Item coordinate data:
▬▬▬

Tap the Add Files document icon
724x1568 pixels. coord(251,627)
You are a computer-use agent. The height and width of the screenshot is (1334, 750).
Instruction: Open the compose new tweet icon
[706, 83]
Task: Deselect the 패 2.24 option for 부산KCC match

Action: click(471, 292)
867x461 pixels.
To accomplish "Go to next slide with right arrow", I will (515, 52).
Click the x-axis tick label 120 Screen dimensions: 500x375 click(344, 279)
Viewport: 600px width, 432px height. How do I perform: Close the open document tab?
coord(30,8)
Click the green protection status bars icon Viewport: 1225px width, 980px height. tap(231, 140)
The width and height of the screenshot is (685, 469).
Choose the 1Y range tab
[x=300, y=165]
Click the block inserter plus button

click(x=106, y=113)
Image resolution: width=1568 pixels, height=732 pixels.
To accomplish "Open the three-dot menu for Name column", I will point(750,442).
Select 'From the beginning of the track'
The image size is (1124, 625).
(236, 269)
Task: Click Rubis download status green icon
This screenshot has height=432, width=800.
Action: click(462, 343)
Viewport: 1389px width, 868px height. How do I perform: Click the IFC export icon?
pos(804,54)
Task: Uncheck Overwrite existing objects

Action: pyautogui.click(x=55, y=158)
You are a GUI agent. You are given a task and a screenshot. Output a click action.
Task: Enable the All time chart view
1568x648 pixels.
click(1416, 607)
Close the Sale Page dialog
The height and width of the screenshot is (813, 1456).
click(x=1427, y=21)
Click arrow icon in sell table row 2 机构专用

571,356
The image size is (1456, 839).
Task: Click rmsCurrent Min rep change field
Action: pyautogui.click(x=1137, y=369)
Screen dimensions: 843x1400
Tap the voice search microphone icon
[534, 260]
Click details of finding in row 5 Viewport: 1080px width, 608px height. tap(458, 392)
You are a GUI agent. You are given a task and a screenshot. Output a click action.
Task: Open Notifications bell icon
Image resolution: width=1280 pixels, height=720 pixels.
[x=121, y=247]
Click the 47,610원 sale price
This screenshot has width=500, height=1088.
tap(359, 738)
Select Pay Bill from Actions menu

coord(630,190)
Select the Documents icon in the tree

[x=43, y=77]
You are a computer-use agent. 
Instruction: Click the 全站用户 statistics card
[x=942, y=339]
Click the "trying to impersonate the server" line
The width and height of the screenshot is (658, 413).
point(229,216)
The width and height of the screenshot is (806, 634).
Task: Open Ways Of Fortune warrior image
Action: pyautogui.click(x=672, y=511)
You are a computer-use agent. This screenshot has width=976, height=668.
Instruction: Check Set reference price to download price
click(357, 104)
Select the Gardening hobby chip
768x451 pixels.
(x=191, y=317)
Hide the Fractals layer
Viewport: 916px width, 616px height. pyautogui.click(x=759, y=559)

▬▬▬

-- REQUIRED WORK --
Count how many lines in the rows above contain the string "computer", with case taken into account. Reply with the number only.

-- THE RESULT --
3